I just picked up Death Comes for the Archbishop by Willa Cather. I'm only about six pages in, but am already finding myself again astonished by her wonderful, poetic prose.


When I was in college, I wrote an entire essay about these two paragraphs in Cather's novel My Antonia:



Presently we saw a curious thing: There were no clouds, the sun was going down in a limpid, gold-washed sky. Just as the lower edge of the red disc rested on the high fields against the horizon, a great black figure suddenly appeared on the face of the sun. We sprang to our feet, straining our eyes toward it.In a moment we realized what it was. On some upland farm, a plough had been left standing in the field. The sun was sinking just behind it. Magnified across the distance by the horizontal light, it stood out against the sun, was exactly contained within the circle of the disc; the handles, the tongue, the share--black against the molten red. There it was, heroic in size, a picture writing on the sun.
Even while we whispered about it, our vision disappeared; the ball dropped and dropped until the red tip went beneath the earth. The fields below us were dark, the sky was growing pale, and that forgotten plough had sunk back to its own littleness somewhere on the prairie.

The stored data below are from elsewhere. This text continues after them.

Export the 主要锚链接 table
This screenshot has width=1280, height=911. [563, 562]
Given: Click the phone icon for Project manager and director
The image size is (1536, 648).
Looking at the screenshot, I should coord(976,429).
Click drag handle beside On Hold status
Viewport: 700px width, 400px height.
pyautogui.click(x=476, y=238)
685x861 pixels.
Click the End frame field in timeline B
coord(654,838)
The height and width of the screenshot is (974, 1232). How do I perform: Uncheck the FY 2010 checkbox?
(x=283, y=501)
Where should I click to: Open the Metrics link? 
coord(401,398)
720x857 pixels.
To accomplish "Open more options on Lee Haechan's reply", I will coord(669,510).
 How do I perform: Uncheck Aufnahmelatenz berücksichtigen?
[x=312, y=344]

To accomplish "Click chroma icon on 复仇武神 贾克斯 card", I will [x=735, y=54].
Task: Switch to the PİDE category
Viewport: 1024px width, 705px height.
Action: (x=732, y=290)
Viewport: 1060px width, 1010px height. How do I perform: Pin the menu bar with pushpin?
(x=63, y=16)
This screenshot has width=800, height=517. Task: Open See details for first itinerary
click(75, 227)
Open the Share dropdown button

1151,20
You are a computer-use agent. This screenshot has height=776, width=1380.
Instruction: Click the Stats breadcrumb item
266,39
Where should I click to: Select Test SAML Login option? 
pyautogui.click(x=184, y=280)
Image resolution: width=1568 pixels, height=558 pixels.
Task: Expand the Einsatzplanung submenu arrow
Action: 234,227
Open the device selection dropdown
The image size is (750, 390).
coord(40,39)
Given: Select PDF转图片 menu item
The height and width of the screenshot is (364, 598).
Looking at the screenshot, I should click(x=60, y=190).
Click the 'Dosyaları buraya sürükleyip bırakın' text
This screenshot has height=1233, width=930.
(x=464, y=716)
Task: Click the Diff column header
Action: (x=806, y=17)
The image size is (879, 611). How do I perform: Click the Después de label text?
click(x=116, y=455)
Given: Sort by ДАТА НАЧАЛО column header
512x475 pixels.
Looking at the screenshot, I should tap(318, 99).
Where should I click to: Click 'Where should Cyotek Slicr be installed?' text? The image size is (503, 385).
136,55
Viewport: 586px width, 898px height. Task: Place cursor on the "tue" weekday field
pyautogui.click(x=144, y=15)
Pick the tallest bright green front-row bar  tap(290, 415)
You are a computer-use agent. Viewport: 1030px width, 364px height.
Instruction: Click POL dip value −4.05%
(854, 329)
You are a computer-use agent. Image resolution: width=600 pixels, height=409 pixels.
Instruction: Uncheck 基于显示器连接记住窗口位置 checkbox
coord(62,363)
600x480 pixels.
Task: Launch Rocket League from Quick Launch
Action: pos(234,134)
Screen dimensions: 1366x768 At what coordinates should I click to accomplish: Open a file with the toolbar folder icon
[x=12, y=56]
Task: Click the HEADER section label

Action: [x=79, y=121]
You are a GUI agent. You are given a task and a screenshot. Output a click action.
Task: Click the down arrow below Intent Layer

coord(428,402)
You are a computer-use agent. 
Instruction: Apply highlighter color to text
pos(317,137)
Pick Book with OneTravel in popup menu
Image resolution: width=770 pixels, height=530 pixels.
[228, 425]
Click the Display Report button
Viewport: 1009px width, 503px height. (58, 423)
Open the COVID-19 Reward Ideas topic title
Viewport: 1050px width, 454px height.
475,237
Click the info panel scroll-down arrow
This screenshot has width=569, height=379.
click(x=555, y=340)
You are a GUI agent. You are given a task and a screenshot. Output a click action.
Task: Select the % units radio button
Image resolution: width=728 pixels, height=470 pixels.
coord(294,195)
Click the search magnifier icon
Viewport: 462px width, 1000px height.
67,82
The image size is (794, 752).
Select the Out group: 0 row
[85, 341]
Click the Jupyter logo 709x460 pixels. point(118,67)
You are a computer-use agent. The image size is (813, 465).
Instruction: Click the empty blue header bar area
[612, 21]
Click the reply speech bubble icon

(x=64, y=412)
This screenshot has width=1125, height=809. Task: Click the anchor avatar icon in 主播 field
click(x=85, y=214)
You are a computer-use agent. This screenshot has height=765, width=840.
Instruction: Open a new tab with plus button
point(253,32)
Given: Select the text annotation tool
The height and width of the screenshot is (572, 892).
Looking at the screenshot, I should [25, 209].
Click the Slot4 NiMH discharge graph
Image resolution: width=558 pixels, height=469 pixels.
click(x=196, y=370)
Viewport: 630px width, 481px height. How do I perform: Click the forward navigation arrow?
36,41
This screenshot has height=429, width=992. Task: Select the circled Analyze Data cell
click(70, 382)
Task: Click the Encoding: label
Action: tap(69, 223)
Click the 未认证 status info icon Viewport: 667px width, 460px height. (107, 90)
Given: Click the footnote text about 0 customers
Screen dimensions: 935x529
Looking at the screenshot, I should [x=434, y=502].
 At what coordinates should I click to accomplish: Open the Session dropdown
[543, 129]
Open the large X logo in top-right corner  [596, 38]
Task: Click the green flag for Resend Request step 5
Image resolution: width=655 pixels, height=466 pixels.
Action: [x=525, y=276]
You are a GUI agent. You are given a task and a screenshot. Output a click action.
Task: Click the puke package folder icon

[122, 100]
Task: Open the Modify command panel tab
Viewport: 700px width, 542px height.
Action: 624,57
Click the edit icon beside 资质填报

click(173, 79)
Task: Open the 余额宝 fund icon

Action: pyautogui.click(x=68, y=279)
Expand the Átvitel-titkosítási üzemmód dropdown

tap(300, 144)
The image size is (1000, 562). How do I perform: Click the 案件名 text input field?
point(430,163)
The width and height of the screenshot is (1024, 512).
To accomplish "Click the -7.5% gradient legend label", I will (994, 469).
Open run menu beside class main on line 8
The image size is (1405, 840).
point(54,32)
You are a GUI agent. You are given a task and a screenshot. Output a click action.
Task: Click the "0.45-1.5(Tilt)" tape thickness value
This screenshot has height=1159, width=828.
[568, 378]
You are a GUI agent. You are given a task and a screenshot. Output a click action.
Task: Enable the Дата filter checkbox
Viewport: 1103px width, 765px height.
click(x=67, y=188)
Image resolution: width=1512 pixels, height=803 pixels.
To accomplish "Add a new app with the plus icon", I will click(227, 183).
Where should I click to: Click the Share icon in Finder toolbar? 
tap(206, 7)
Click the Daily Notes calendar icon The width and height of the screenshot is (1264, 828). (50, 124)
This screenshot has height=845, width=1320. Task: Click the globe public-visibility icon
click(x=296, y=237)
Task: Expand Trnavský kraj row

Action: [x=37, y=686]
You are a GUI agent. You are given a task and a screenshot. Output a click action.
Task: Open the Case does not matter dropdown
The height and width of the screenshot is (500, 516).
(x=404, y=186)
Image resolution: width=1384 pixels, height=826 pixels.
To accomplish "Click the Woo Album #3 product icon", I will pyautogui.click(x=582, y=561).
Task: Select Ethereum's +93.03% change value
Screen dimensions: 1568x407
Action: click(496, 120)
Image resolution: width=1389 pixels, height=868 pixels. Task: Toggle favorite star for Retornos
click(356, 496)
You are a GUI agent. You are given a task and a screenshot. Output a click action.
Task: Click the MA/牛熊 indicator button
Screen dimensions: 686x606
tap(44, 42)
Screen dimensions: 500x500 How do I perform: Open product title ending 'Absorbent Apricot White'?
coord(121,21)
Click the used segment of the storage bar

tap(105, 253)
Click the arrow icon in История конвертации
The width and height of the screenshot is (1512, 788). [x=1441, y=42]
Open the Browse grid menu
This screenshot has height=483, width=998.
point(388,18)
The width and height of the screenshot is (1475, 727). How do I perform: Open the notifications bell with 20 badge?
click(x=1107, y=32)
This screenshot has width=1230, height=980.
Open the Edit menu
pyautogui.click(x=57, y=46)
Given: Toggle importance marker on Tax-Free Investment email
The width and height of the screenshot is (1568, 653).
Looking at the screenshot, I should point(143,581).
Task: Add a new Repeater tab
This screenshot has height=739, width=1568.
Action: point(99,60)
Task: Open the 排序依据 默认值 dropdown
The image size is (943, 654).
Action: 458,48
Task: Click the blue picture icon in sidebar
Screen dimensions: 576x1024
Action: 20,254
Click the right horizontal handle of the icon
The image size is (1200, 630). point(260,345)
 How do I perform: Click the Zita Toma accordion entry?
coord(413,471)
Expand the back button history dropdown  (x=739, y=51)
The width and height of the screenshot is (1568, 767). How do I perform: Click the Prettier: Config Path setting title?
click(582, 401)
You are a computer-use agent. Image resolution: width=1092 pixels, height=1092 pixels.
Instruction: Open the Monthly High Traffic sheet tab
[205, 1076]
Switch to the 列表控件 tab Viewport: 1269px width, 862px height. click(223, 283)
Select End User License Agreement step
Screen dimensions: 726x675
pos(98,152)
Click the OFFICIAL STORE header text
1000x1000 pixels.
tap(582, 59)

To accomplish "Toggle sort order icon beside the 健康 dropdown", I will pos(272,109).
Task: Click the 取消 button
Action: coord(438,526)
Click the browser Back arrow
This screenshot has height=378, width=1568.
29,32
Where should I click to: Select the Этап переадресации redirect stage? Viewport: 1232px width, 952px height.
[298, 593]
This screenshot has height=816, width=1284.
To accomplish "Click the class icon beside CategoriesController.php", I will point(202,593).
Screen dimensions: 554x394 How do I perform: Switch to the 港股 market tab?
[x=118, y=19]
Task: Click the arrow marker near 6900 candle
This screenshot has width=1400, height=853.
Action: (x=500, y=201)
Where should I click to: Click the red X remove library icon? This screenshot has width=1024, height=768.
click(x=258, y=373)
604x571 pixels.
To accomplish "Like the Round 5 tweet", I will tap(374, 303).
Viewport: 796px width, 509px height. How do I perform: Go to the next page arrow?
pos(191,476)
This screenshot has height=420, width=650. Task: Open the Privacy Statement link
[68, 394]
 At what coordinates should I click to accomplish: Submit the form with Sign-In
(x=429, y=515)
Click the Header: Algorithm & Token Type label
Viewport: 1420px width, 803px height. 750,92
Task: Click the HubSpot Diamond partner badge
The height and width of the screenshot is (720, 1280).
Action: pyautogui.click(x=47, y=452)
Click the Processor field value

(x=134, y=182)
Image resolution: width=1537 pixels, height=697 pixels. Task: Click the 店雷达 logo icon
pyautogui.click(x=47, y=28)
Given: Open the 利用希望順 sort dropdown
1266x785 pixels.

Whenever I read something so exquisitely descriptive, capturing a moment in time so perfectly, I can't help but think, Oh, geez. I could never do that.

Thoughts like this can often lead to a writer's most potent enemy: self doubt. To combat these feelings of never being good enough, I have to give myself a pep-talk. I tell myself that, no, I will never be able to write like Cather, or Kafka or Hemmingway or anyone else. I can only write like me and that has to be good enough for me.